[ENTRIES SUPPLIED Boundary: Start]

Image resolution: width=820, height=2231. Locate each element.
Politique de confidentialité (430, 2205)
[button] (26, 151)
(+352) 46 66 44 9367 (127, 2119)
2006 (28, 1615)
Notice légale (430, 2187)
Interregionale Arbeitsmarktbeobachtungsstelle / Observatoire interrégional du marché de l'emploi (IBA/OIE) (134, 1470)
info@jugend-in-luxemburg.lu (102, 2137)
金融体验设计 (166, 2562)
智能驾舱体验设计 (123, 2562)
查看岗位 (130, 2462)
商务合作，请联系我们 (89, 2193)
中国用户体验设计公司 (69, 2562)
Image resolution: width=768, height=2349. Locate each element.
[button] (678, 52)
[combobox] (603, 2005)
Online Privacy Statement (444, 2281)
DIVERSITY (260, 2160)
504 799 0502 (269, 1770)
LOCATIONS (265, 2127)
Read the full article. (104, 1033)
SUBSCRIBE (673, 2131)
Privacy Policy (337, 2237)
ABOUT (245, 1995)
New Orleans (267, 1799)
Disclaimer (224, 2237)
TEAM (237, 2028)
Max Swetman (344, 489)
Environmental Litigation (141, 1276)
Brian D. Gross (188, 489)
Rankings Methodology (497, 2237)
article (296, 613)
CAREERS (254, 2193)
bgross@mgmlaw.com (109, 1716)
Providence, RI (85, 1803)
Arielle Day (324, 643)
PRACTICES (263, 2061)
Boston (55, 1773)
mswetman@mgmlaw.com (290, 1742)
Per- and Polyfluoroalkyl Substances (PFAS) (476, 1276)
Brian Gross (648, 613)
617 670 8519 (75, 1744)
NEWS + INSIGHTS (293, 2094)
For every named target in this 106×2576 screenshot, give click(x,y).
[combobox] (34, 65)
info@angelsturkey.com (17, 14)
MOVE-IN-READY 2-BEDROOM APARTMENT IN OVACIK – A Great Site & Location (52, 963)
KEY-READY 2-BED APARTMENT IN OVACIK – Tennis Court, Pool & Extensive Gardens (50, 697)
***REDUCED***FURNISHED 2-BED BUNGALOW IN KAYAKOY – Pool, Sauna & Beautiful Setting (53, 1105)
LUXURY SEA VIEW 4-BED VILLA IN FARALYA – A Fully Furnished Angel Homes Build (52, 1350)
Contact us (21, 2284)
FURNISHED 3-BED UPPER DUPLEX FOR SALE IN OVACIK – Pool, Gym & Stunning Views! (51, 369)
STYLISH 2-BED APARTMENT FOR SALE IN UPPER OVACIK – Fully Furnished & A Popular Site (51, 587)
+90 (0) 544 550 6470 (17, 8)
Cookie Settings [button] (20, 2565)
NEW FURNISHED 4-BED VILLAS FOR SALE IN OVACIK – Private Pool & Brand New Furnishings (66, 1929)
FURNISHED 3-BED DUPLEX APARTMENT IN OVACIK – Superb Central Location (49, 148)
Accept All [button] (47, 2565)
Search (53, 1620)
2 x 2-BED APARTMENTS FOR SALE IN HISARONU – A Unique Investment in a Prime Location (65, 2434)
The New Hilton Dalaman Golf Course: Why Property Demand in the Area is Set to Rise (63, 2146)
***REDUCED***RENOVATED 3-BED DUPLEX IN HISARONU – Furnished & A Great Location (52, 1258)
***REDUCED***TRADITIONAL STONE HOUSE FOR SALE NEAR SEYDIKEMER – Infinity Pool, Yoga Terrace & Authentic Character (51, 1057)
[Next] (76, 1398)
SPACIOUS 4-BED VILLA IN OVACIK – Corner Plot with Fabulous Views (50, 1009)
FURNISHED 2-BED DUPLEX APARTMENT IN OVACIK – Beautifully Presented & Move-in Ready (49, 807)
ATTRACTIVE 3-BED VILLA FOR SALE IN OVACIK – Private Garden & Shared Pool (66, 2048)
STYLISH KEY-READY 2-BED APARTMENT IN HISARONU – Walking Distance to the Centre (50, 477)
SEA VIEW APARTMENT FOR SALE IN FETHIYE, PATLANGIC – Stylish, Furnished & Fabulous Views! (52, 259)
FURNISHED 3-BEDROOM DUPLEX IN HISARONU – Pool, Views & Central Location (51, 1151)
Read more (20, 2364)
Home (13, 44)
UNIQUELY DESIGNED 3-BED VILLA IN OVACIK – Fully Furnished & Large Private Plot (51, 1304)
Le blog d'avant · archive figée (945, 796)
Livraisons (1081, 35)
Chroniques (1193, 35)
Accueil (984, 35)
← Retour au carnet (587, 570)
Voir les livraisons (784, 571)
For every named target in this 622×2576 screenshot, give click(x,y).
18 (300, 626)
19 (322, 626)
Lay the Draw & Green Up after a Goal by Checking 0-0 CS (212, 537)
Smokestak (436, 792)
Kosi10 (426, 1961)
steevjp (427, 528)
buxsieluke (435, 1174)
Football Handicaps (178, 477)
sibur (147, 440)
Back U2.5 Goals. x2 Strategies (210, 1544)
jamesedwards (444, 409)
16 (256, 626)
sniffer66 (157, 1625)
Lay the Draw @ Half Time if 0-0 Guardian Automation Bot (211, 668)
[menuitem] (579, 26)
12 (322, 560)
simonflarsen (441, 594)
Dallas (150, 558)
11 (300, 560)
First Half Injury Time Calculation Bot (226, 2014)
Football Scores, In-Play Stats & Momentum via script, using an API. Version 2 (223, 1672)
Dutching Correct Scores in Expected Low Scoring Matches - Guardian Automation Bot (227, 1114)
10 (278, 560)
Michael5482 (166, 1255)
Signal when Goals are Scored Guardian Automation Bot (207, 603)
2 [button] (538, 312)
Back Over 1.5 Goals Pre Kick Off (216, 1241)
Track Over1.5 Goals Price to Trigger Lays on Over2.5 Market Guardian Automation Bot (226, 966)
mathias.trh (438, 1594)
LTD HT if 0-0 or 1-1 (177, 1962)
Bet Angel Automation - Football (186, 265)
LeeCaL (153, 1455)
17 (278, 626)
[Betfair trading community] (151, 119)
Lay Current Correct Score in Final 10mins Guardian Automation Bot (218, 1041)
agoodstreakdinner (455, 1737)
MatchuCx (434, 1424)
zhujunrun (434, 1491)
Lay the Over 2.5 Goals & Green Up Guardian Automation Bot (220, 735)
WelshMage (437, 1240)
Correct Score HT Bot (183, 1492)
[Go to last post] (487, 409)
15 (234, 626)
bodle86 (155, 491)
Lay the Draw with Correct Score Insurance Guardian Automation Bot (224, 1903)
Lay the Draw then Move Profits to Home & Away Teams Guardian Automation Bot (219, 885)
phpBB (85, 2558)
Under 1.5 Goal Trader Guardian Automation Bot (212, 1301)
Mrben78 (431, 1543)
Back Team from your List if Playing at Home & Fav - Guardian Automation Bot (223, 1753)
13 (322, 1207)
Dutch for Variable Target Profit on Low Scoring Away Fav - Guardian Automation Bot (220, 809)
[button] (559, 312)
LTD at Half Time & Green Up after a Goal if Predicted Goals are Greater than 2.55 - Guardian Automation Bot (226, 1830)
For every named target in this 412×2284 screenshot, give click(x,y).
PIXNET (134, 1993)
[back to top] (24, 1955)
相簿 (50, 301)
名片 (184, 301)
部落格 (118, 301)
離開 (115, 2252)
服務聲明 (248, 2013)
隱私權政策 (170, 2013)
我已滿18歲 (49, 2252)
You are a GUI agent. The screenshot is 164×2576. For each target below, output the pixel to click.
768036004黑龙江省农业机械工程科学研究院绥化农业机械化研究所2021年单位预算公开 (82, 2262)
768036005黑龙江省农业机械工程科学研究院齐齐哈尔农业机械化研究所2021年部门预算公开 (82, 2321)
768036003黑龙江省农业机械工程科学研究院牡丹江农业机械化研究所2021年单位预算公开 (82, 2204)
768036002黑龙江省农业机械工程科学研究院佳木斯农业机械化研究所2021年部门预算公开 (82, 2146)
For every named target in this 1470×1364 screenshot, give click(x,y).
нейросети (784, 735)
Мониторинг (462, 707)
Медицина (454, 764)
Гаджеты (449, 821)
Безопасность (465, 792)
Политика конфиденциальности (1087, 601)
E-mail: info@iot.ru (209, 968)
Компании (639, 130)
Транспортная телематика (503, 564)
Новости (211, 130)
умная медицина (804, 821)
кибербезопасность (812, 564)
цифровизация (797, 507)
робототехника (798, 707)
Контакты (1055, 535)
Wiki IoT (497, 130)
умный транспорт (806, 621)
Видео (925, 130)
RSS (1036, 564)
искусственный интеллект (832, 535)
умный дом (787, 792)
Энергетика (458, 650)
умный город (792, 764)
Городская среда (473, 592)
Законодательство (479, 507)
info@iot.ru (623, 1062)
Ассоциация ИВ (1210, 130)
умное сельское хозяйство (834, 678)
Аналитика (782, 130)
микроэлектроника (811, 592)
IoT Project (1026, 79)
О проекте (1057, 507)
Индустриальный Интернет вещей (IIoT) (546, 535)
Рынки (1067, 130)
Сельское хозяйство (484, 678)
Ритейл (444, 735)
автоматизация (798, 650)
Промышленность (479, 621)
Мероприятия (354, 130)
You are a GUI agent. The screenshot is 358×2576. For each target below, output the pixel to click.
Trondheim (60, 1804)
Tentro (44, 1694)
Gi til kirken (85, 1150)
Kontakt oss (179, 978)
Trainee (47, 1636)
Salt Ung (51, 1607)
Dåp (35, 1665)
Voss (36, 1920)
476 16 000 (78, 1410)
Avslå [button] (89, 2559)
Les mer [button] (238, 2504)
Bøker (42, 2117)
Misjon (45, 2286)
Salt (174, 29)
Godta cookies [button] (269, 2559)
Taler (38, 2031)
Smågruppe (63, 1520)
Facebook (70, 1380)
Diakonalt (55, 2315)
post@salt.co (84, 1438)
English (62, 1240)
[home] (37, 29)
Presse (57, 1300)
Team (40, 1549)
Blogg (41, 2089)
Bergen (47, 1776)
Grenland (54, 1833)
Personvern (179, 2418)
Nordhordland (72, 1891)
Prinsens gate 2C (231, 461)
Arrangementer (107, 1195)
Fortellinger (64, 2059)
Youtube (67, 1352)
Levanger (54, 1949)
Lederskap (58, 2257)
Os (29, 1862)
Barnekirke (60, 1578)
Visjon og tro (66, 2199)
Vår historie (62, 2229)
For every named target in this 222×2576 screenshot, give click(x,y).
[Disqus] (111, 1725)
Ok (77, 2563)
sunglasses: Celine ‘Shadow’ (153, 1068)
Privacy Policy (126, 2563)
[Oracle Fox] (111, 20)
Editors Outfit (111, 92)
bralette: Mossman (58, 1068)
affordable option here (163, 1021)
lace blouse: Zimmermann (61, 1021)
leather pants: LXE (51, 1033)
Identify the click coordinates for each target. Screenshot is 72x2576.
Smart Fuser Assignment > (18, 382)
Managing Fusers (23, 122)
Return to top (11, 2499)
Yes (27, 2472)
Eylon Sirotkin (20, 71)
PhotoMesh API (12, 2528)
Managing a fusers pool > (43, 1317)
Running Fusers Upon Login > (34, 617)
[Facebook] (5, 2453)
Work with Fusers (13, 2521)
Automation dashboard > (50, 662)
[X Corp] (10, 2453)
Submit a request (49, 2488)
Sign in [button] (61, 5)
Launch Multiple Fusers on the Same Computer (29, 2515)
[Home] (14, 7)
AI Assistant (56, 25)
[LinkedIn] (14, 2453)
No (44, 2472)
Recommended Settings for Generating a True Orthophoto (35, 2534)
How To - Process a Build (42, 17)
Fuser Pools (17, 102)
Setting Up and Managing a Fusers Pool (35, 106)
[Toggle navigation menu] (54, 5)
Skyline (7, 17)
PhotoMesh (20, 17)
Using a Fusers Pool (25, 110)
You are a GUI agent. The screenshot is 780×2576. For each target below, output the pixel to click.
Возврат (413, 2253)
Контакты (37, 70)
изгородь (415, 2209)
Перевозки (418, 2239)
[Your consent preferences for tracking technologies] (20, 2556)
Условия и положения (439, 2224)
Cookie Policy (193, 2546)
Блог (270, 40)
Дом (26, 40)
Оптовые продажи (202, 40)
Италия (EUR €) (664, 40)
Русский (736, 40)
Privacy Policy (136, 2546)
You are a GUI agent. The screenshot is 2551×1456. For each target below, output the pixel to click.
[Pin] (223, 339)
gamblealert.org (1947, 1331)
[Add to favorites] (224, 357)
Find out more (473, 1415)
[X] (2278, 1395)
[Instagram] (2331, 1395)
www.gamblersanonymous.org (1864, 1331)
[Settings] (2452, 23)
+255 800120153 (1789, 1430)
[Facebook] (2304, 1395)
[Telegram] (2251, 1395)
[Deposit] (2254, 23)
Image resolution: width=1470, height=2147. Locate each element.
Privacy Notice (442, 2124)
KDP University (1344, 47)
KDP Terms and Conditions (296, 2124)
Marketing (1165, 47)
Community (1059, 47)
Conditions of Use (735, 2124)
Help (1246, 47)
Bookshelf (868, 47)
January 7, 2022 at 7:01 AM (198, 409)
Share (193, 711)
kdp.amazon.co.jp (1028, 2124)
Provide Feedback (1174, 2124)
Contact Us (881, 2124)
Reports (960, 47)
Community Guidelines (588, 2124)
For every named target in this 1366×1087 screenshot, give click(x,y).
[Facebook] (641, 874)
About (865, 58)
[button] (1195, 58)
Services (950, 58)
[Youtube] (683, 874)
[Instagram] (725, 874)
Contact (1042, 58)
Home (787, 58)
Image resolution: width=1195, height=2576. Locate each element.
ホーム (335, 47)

[ENTRIES SUPPLIED Boundary: End]

Show me all lines in the records that contain "after".

EXERCISE RESULT:
Lay the Draw & Green Up after a Goal by Checking 0-0 CS (212, 537)
LTD at Half Time & Green Up after a Goal if Predicted Goals are Greater than 2.55 - Guardian Automation Bot (226, 1830)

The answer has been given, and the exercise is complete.